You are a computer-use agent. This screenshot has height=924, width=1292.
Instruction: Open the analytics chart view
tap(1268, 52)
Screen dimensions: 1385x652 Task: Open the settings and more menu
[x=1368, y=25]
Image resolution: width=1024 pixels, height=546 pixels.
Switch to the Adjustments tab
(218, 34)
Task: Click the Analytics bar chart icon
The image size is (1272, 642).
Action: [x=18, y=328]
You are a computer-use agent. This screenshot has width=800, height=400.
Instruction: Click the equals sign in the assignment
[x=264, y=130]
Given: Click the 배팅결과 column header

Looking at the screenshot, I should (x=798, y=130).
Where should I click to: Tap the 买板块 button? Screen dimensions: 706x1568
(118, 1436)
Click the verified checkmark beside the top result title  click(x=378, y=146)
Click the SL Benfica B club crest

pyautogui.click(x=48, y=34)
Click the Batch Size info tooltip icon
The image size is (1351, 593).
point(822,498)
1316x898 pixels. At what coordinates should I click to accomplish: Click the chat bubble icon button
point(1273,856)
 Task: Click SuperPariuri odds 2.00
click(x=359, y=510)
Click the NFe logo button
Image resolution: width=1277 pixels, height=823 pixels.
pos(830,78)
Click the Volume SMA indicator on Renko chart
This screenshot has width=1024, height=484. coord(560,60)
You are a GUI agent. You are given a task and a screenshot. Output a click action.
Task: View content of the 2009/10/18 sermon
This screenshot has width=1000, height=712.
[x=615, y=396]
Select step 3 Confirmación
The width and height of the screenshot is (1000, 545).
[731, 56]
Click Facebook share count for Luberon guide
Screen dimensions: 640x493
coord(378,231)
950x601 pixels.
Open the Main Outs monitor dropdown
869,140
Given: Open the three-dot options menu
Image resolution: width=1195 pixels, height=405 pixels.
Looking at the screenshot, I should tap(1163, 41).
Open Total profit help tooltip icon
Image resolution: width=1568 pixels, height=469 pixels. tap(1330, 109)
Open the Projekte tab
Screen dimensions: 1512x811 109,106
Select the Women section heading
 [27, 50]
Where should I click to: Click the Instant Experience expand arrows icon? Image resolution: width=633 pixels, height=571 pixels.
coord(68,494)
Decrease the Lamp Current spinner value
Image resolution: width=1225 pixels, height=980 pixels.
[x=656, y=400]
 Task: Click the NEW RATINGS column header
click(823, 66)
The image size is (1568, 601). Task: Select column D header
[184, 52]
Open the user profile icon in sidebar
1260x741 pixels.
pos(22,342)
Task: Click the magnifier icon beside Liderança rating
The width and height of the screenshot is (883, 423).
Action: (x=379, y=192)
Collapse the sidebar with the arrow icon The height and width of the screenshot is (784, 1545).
────────────────────────────────────────
** Work to be completed **
Please retype the records above starting with the line that contains "Task: Click the magnifier" and stopping after the last line, changing nothing.

** Answer for the task **
Task: Click the magnifier icon beside Liderança rating
The width and height of the screenshot is (883, 423).
Action: (x=379, y=192)
Collapse the sidebar with the arrow icon The height and width of the screenshot is (784, 1545).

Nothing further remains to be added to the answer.